DESCRIPTION OF THE TASK: Write out again, exactly, the lines below starting at the one with "Click the Brave wallet icon in toolbar" and ending at the one with "Select the 位置 location filter icon".

INPUT RECORDS:
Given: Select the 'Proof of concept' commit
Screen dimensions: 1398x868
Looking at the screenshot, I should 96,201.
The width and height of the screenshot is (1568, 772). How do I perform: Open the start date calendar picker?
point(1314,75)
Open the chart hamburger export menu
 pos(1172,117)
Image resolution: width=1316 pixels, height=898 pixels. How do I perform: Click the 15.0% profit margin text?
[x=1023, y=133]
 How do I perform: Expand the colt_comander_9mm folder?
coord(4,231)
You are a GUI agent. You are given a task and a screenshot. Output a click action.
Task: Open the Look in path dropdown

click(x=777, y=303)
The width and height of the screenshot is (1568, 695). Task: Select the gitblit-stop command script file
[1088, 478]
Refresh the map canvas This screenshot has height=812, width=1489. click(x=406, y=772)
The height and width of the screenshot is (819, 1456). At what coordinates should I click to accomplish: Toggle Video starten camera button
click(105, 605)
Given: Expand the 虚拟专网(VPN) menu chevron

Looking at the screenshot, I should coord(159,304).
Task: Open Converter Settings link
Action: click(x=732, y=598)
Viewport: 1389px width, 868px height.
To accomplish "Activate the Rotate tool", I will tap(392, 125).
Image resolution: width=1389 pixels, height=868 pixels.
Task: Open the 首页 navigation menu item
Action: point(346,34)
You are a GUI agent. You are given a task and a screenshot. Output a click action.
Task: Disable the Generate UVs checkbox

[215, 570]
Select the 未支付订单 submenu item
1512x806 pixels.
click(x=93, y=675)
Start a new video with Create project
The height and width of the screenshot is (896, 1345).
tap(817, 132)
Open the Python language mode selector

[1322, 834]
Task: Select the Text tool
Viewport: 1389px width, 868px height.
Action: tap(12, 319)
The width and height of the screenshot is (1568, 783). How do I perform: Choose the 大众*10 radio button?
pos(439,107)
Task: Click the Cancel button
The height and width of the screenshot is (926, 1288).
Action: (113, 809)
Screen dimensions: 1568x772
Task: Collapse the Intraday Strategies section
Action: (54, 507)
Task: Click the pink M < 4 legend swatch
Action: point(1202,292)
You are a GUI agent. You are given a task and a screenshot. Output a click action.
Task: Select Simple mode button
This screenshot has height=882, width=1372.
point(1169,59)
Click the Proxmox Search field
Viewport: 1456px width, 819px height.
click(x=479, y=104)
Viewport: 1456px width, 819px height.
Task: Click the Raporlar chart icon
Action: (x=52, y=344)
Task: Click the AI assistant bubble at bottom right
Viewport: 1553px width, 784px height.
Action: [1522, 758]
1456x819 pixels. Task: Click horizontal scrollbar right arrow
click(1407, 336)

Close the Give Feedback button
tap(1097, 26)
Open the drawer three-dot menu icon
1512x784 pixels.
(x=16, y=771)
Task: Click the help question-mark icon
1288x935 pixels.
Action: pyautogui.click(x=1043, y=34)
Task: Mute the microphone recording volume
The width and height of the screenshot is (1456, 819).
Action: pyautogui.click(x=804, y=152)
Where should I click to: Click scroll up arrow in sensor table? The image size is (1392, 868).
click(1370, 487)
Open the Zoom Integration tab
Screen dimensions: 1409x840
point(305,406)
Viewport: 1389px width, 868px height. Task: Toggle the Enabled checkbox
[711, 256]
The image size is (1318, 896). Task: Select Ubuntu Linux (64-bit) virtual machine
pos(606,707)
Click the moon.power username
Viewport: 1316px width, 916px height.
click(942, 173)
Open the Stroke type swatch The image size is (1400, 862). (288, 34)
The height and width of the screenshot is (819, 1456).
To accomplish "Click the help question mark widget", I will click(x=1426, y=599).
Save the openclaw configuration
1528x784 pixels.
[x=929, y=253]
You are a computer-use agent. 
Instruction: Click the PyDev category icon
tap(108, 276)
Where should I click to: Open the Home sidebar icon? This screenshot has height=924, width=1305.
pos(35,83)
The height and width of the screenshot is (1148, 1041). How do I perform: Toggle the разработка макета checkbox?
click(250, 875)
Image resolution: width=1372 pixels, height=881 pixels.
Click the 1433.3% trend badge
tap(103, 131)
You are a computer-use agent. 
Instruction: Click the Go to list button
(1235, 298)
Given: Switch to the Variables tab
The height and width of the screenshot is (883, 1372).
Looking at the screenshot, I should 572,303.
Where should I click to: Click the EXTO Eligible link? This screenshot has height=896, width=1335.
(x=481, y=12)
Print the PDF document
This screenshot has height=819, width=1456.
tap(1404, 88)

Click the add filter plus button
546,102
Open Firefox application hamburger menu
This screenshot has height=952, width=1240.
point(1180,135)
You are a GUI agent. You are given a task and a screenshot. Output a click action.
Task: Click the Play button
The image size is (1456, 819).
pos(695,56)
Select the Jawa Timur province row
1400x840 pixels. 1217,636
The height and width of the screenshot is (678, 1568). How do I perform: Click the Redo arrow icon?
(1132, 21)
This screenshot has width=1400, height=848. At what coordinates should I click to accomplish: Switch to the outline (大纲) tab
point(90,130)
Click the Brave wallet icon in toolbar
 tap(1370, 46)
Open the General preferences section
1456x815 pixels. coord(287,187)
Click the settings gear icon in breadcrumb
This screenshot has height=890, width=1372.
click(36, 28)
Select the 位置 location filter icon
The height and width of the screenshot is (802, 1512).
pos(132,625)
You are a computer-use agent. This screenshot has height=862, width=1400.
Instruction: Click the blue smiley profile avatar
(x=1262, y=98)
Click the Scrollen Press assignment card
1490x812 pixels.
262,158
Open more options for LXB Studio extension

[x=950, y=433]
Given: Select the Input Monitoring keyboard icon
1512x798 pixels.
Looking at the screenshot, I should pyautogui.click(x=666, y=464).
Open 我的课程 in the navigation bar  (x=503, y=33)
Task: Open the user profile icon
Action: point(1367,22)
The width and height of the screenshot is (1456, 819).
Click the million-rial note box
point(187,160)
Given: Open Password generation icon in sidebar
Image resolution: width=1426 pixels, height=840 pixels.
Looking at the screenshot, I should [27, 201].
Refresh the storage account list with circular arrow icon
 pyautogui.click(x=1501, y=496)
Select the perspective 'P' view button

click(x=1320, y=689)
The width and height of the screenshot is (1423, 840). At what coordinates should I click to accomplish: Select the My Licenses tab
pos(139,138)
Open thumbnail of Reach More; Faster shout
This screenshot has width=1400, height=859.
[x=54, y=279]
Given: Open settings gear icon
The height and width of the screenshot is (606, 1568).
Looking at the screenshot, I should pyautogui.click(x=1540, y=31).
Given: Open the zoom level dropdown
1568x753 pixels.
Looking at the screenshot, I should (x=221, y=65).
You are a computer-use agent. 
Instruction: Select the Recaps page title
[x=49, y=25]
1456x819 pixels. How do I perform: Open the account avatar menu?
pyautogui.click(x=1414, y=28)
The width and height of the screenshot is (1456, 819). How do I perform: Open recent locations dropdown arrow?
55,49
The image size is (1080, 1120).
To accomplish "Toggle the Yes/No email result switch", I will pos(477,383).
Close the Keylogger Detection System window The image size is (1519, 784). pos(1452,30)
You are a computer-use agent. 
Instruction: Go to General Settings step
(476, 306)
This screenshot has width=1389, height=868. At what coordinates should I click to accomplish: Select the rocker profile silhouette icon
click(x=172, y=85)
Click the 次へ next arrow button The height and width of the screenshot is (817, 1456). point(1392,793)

RESULT:
Click the Brave wallet icon in toolbar
 tap(1370, 46)
Open the General preferences section
1456x815 pixels. coord(287,187)
Click the settings gear icon in breadcrumb
This screenshot has height=890, width=1372.
click(36, 28)
Select the 位置 location filter icon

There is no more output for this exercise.